I heard about this, had to see it, and one Sunday, since we needed stuff for dinner anyway, I loaded the family into the Jeep and headed for the Lawrence Expressway.
Arriving at the “new” Fry’s was pure heaven for a computer nerd. Oh, it was still a true supermarket, but there were aisles full of “stuff”. (Bear in mind there were no ready-made PCs. Whatever you needed, you made.) And Fry’s had bread boards, wiring, chips, power supplies, connectors, memory, resistors, CPUs, and tools. Anything you needed to build your vision. (I never ran into Steve Wozniak, but I have no doubts that he was a frequent visitor.)
The family went separate ways. My wife had a grocery list, my youngest son found the aisle with comic books, while my oldest son started perusing the electronic stuff. (This should have given me a clue that he would soon be drawn to computers.) I marveled at a Zilog Z80 – although I wasn’t quite sure how or what I would do with one. But I did find a memory chip that I needed, and put it in the cart.
We left for the day with enough stuff for an evening barbecue: ground sirloin, buns, salad stuff, gallon of milk, 2 comic books, and a 2 mb memory chip. And then went back to search for my oldest son, still perusing the logic section.

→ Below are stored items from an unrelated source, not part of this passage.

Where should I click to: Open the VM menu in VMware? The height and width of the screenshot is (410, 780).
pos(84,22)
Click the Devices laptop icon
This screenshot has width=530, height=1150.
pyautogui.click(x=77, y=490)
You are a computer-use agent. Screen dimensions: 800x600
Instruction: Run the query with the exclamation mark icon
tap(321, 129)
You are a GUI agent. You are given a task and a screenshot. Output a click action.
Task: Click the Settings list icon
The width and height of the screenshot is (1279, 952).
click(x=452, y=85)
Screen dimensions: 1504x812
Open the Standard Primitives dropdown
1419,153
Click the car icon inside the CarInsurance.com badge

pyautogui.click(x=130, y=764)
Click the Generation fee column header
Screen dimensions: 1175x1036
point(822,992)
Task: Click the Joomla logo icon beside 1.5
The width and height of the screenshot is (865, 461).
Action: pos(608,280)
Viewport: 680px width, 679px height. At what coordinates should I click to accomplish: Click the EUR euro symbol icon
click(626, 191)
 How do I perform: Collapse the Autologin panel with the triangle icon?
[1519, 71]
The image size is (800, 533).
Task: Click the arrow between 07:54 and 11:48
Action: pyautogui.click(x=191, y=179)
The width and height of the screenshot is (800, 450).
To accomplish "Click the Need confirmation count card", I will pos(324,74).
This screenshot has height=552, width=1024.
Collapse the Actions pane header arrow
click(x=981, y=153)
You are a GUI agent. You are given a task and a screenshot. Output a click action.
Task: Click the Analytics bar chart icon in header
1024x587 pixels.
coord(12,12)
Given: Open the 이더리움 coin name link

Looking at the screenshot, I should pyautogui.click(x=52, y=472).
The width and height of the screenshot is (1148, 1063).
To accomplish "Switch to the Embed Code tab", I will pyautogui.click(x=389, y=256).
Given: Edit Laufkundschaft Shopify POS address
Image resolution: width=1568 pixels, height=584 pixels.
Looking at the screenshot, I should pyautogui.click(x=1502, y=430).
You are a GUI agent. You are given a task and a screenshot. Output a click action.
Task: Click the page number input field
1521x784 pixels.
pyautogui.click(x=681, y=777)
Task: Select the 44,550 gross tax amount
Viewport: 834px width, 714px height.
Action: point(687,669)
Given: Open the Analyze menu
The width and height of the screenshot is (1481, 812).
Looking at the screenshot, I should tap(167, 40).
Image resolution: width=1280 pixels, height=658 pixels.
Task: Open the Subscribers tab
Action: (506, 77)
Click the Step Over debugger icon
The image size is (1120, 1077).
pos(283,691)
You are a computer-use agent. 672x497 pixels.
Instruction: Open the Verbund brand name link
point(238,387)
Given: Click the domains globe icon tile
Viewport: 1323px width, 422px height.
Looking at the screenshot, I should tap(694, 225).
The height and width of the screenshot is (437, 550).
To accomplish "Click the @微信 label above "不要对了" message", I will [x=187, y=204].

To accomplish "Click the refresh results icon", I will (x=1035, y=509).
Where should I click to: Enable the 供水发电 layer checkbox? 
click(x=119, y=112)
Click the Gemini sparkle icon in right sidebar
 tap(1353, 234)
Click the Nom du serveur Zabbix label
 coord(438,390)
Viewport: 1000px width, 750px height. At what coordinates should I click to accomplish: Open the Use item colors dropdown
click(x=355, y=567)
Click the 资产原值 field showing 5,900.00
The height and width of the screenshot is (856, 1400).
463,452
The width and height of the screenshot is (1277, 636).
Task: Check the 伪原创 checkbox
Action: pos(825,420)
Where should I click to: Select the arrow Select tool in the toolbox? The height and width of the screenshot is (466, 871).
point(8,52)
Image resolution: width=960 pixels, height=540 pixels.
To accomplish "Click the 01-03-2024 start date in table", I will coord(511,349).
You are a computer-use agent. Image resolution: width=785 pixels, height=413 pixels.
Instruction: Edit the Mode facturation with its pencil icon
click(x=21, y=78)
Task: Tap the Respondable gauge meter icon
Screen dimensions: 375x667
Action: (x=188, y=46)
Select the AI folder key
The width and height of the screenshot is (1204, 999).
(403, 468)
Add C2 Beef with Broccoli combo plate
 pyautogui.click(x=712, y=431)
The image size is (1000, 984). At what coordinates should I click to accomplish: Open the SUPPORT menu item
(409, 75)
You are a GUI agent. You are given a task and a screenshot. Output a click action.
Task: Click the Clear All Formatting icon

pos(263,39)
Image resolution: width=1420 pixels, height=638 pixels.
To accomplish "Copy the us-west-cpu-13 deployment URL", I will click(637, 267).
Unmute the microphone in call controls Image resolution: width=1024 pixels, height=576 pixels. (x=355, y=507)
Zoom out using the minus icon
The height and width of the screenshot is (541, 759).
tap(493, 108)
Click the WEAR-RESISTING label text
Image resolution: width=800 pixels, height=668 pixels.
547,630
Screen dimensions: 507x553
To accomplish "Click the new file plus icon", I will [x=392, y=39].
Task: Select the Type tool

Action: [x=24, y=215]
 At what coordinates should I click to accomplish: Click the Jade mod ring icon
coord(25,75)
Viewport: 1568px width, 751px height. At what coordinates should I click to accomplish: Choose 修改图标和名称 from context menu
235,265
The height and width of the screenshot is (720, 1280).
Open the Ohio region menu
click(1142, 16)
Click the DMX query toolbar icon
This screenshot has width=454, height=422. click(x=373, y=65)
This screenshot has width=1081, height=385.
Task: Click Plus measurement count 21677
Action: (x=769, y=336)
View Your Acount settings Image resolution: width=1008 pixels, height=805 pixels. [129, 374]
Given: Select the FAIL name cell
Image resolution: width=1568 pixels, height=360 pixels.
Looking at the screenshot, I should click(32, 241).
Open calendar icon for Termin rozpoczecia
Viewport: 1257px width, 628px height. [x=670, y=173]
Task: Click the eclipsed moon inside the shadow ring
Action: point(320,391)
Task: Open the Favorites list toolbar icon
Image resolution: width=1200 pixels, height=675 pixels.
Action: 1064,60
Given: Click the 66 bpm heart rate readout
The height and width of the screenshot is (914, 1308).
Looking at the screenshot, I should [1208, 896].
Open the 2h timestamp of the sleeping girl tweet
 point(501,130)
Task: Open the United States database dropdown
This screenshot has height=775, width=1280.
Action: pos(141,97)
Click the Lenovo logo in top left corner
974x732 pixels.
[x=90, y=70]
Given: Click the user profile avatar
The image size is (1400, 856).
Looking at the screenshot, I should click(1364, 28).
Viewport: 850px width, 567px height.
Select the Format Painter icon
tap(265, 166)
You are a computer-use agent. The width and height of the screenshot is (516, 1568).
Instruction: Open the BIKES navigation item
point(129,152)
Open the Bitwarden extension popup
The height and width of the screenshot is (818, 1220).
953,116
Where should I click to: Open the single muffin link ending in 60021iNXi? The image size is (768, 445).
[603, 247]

So it was a fun stop. But also a go-to late-evening stop for Valley denizens who were inventing the next generation of electronics. Because it was open 24 hours, at 2 to 3am it was haunted by garage inventors who needed a power supply, bread board, or a handful of connectors. Why wait until the next day? And to fuel these up-all-night pioneers, Fry’s had the junk foods needed to keep them going. Stuff like high-caffeine sodas and Slim Jims. Remember Jolt Cola?
Many years later, I walked into a spanking new Fry’s store near my home. Boring! Just another big PC store. And a boring crowd debating which mouse was better and asking for the free Windows T-shirt.
Much time has passed, and Fry’s has 2 kinds of stores now: food markets and computer bazaars. But I often wonder. What ideas were born in that one old Fry’s on the Lawrence Expressway? The Altair, the Adam, or the PET computers? Did Steve W. come by for solder and a Jolt Cola? Did some guy tired of floppies come up with the Quantum, Maxtor, or WD hard drive? Or the Hayes or 3Com modems? Did Adam Osborne stop by during a long night of development? But like the apricot orchards, it’s long gone.
This guest blog was submitted by Chuck Ritley, an adjunct professor of computer science with several major universities in the San Antonio area.